(Stored items)
--*--
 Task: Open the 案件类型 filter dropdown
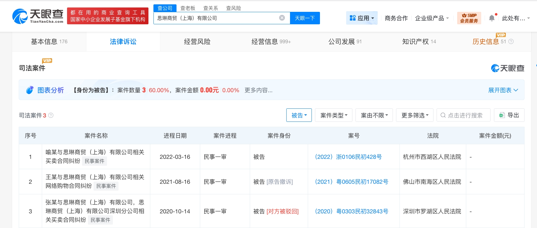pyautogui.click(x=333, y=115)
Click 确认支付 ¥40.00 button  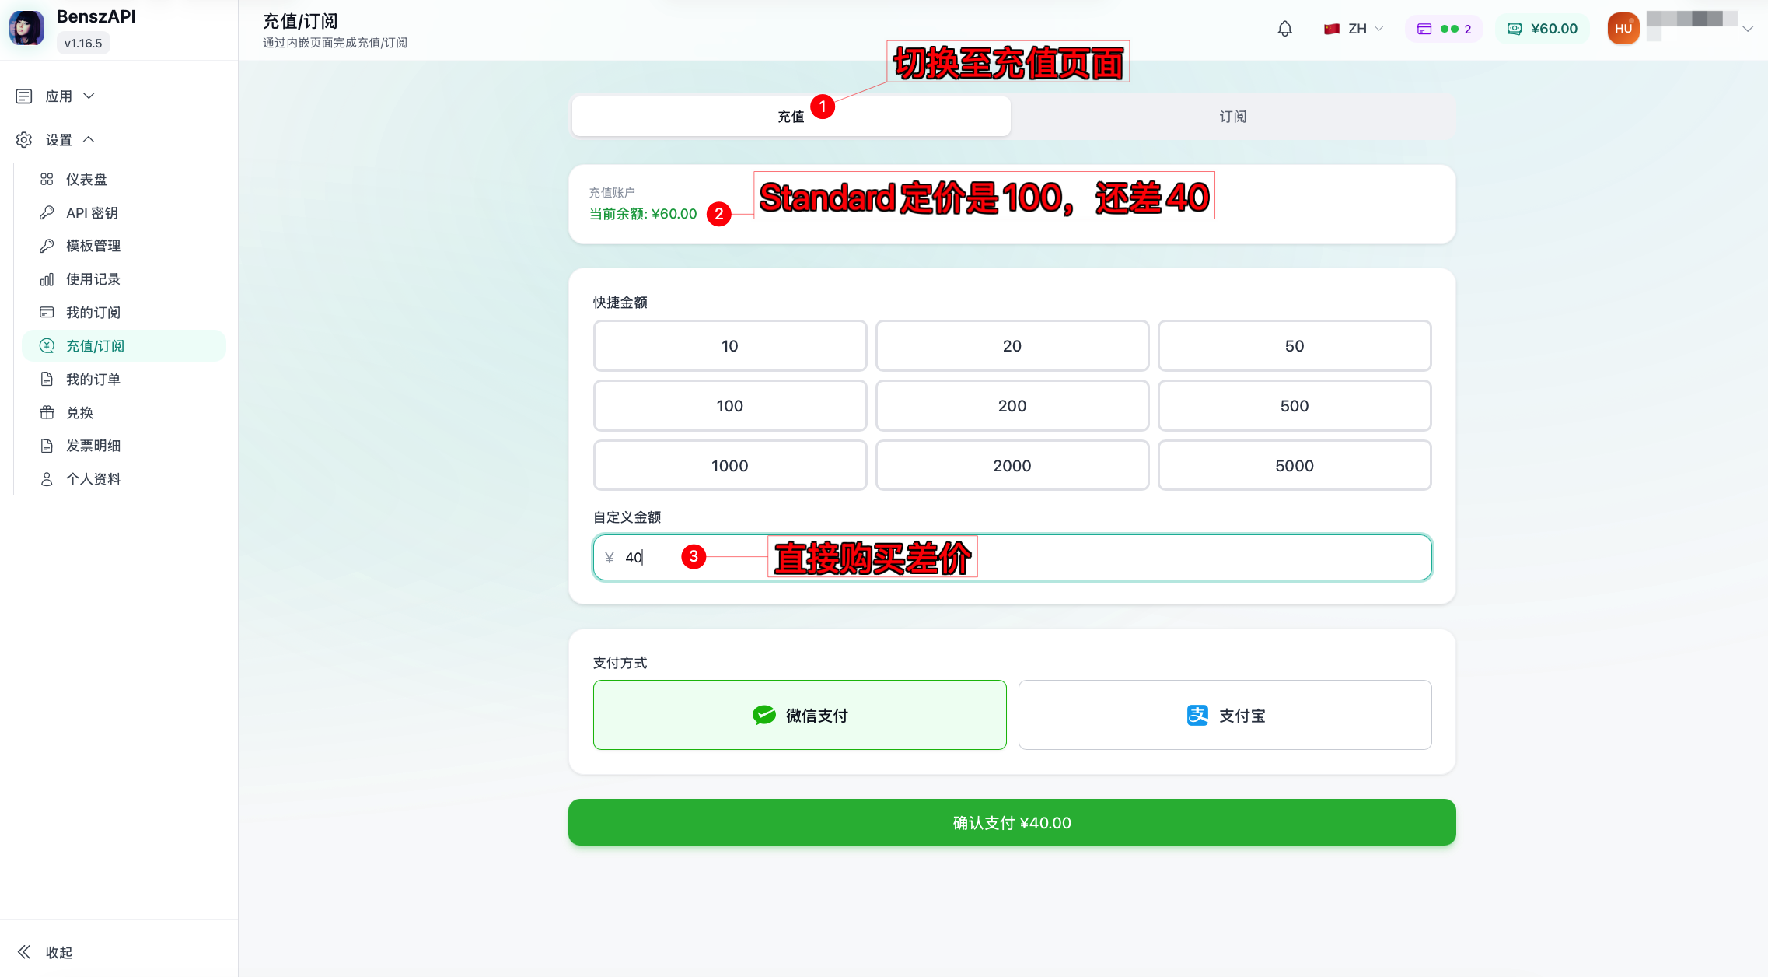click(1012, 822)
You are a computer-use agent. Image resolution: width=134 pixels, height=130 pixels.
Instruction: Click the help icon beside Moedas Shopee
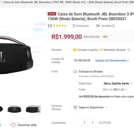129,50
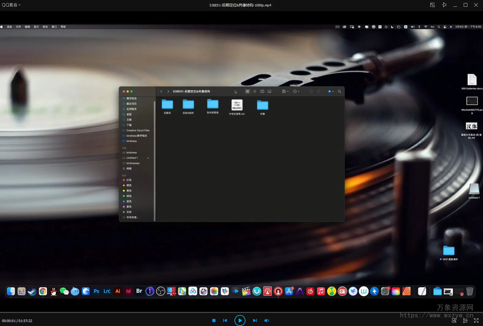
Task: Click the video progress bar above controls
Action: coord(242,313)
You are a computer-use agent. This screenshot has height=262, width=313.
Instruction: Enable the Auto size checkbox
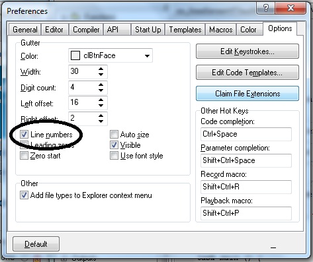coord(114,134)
--*--
Problem statement. Reading the records above, count the lines that include "agent" and say only how many.

Result below. 2